_演習テキスト_:
# # # #

第69回 紫外線

<第69回> 2023年4月7日 M.R

私は桜が好きです。春に外を出歩くのも好きです。ただ私には、この時期に恐れているものがあります。紫外線です。最近まぶただけではなく、首にもシミを見つけました。1年のうち、春~初秋に紫外線量が多くなります。まさに今、どんどん増えているのです。
シミだけではなく、多くの研究により、紫外線を浴びすぎると人の健康に影響があることが分かってきました。

※サンバーン・・・紫外線にばく露した数時間後に現れる赤い日焼け(紅斑)
 サンタン・・・・赤い日焼けが消失した数日後に現れ、数週間から数ヵ月続く黒い日焼け(皮膚に色素沈着が起きたもの)=紫外線による被害を防ごうとする防衛反応

●紫外線の皮膚への影響
紫外線は波長によって、以下のA、B、Cの3つに分けられます。

# # # #

[保存済みの記録]
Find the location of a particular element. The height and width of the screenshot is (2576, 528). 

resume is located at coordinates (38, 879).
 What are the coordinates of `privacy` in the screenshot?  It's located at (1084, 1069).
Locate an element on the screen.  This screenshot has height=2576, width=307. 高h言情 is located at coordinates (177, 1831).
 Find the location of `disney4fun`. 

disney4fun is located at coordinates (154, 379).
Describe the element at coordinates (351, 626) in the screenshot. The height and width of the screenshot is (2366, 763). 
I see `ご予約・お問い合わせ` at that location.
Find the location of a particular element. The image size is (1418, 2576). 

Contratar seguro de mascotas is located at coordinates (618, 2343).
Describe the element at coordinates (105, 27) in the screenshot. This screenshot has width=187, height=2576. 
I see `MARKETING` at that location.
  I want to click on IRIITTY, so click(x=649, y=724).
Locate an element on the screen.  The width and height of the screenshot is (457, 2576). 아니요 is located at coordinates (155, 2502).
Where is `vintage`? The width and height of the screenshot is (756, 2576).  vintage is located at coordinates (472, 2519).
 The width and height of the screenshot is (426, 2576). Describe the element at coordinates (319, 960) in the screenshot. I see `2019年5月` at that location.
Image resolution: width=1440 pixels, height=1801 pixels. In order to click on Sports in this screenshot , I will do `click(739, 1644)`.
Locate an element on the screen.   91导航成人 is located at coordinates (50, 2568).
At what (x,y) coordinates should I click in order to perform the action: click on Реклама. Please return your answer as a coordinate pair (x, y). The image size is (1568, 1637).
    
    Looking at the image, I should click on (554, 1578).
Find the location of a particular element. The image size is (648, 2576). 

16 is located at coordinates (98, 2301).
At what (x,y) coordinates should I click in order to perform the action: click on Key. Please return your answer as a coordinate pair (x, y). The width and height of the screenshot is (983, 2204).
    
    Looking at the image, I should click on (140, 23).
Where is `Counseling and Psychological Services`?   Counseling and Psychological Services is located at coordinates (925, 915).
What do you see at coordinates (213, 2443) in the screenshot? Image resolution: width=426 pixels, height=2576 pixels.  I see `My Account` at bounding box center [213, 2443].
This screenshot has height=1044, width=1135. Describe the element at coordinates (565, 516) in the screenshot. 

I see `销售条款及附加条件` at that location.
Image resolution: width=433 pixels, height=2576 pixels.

# # # #

_取り組む課題_:
**1)** 紫外線についての文章によると、1年のうち紫外線量が多くなるのはどの時期ですか？
**2)** 紫外線についての文章を、最後の文の続きから書き進めてください。

_演習の解答_:
**1)** 春から初秋です。

**2)**
・UV-A(A領域紫外線)…UV-Bほど有害ではないが、長時間浴びた場合の健康影響が懸念されている。
UV-B(B領域紫外線)…ほとんどは大気層(オゾンなど)で吸収されるが、一部は地表へ到達し、皮膚や眼に有害である。日焼けを起こしたり、皮膚がんの原因となる。
・UV-C(C領域紫外線)…大気層(オゾンなど)で吸収され、地表には到達しない。

皮膚には紫外線から身を守る仕組みが備わっています。最も強力な光線防御は色素細胞が作るメラニン色素です。メラニンは紫外線、可視光線、赤外線を吸収して、DNAへのダメージを 少なくします。人間の皮膚の色はさまざまです。それは黒褐色のメラニン色素のためで、メラニンが多いほど肌の色は黒くなり、紫外線に対して抵抗性があります。白人では紫外線を浴びても赤くなるだけで、あまり褐色になりません。日本人は赤くなるとその後数日して褐色になります。日本人でも色白で、日光にあたると赤くなりやすくて、黒くなりにくい人は紫外線対策が必要です。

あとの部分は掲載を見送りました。